Man donates organs of son knocked down by railway pole

Written By Unknown on Kamis, 20 Desember 2012 | 22.23

MUMBAI: I am going to play," were the last words that Atanu Paul (17) uttered to his sister. His sister, a resident of Diva, had no idea how far her brother was going. On Monday morning, she received a call saying that Atanu had met with a train accident and sustained severe head injuries.

A student of Std XI in Kolkata, Atanu had come down to visit his sister for the vacations. On Monday, he left saying he was going to play, met up with two friends and headed to Mumbadevi temple in a CST-bound train. However, between Masjid Bunder and CST, a pole hit Atanu's head, as he was leaning out of the crowded train compartment.

"His friends took him to Jaslok hospital, while we called his parents," said Prashanto Pasmal, Atanu's brother-in-law.
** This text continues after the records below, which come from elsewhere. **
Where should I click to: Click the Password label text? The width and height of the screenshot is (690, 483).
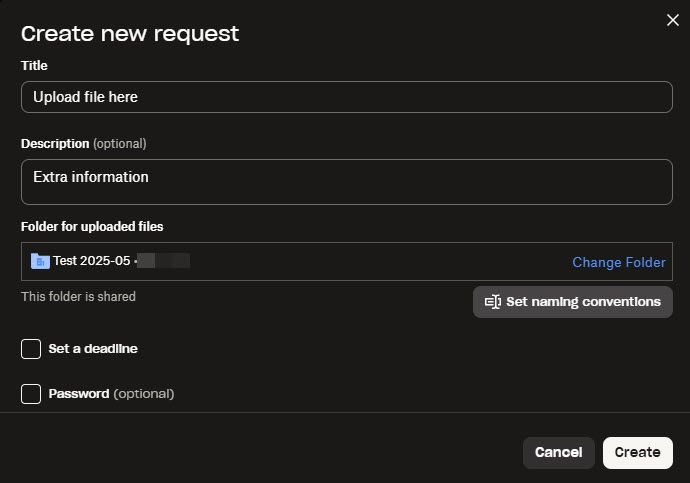coord(79,394)
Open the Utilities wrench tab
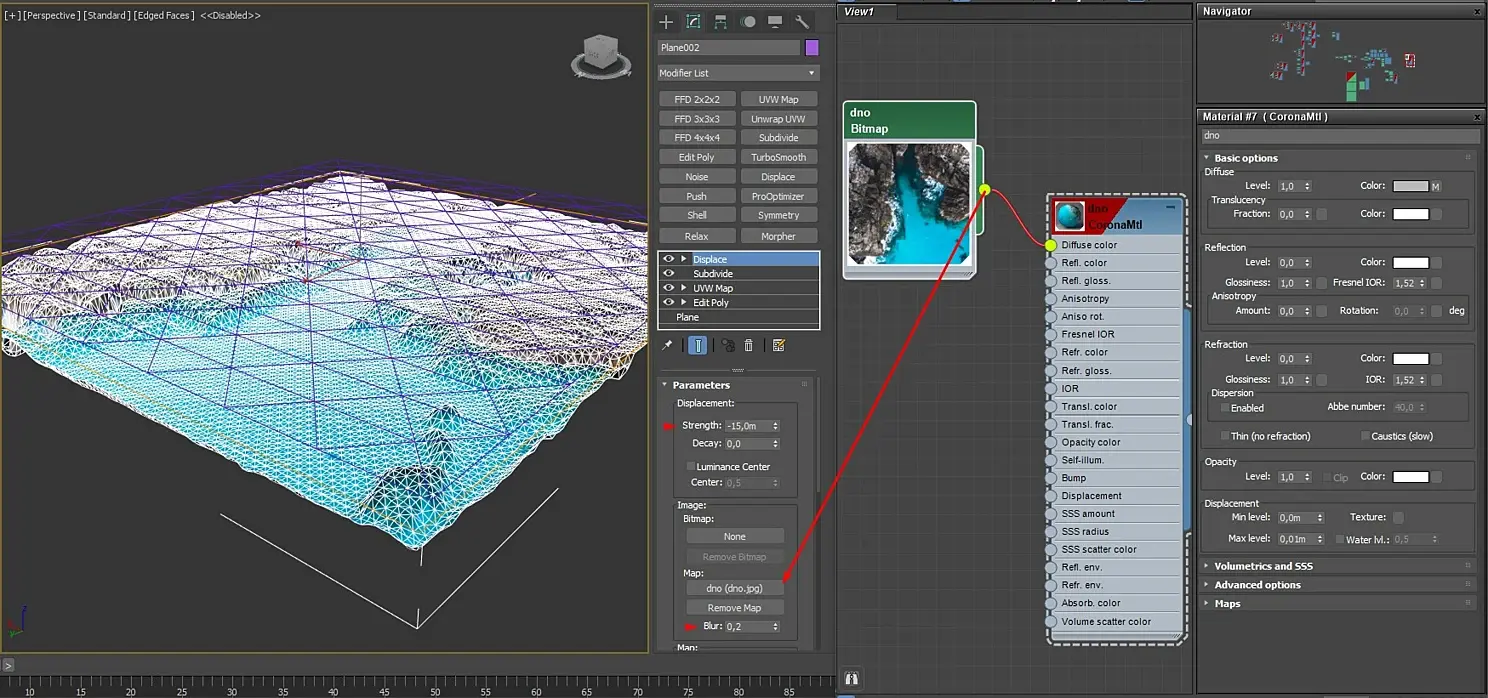This screenshot has height=698, width=1488. [802, 22]
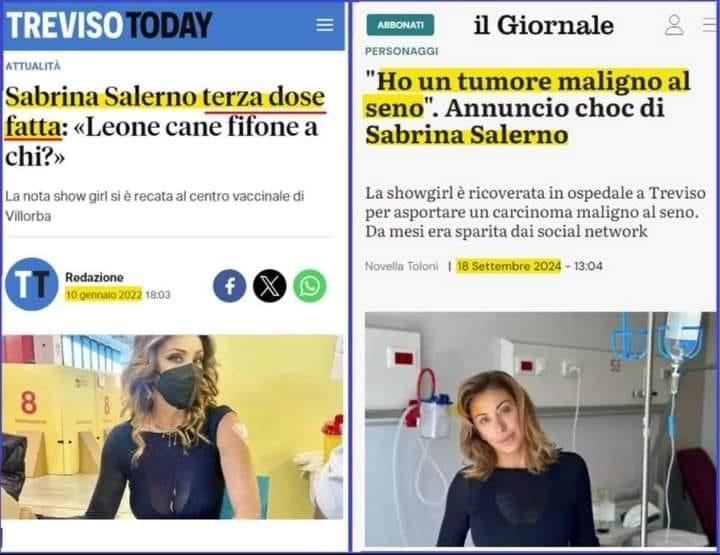Open author Novella Toloni link
The height and width of the screenshot is (555, 720).
(x=401, y=266)
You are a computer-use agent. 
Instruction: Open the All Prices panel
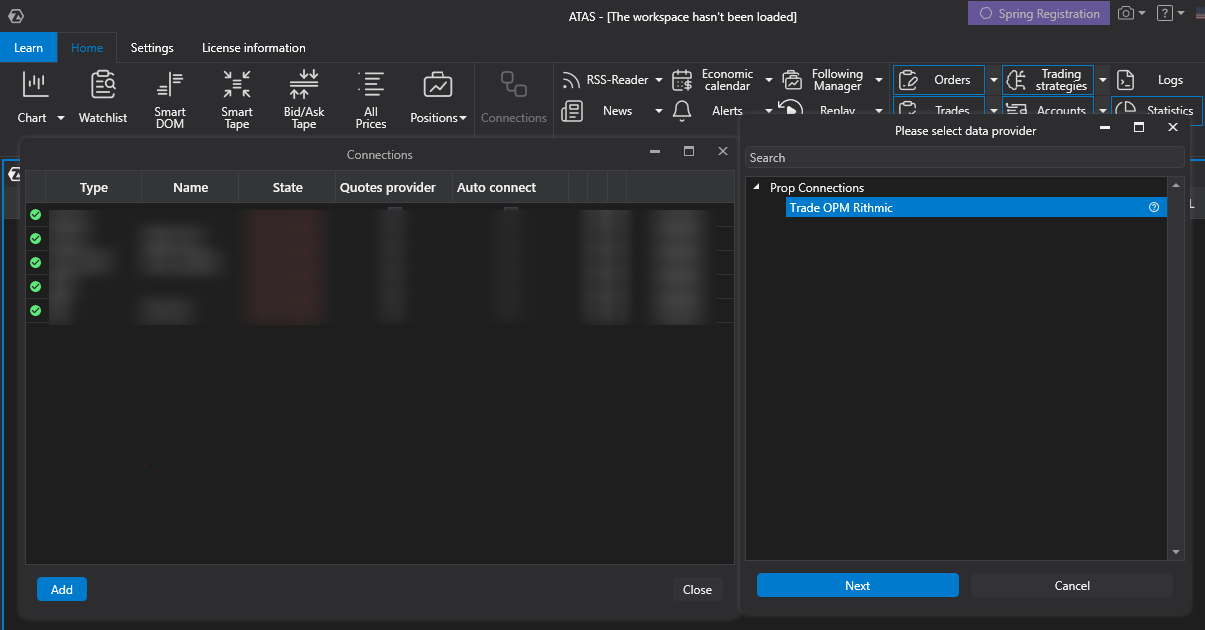pyautogui.click(x=370, y=95)
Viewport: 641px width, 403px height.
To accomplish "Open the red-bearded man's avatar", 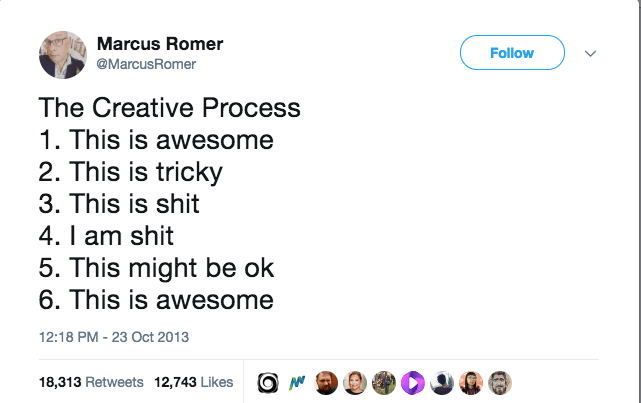I will tap(326, 382).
According to doctors who treated Atanu, a major portion of his head was smashed. "When he was brought to the hospital, his head was smashed and he had suffered massive bleeding. We conducted a surgery, but Atanu was declared brain dead by neurosurgeons by evening," said Dr R R Pulgaonkar, chief executive officer, of Jaslok hospital.

When Atanu's father, a farmer in West Bengal, reached the hospital, he realized that his son could not be saved and took a conscious decision to save other lives. "His father realized that Atanu could not be brought back, but other people could be saved. Thus he decided to donate his son's organs," said Prashanto.

According to doctors, once a person has been established brain dead (irreversible end of brain activity, including involuntary action such as breathing), breathing and heartbeats are maintained by machines and the person will appear to be alive. However, the machines can help only up to 48 or 72 hours and the body 'crashes' thereafter.

According to the zonal transplantation coordination centre (ZTCC), while a kidney and liver were transplanted in Jaslok hospital itself, another kidney was sent to Parakh hospital in Ghatkopar on Monday night. Sujata Ashtekar, ZTCC's transplant coordinator, said this year there have been the highest organ transplants in the city.

"There have been 43 kidney, 18 liver and two lung transplants. The numbers have been highest for Mumbai. While better awareness among citizens can be attributed for the high numbers, there are still many more who are living in pain. They need transplants to live."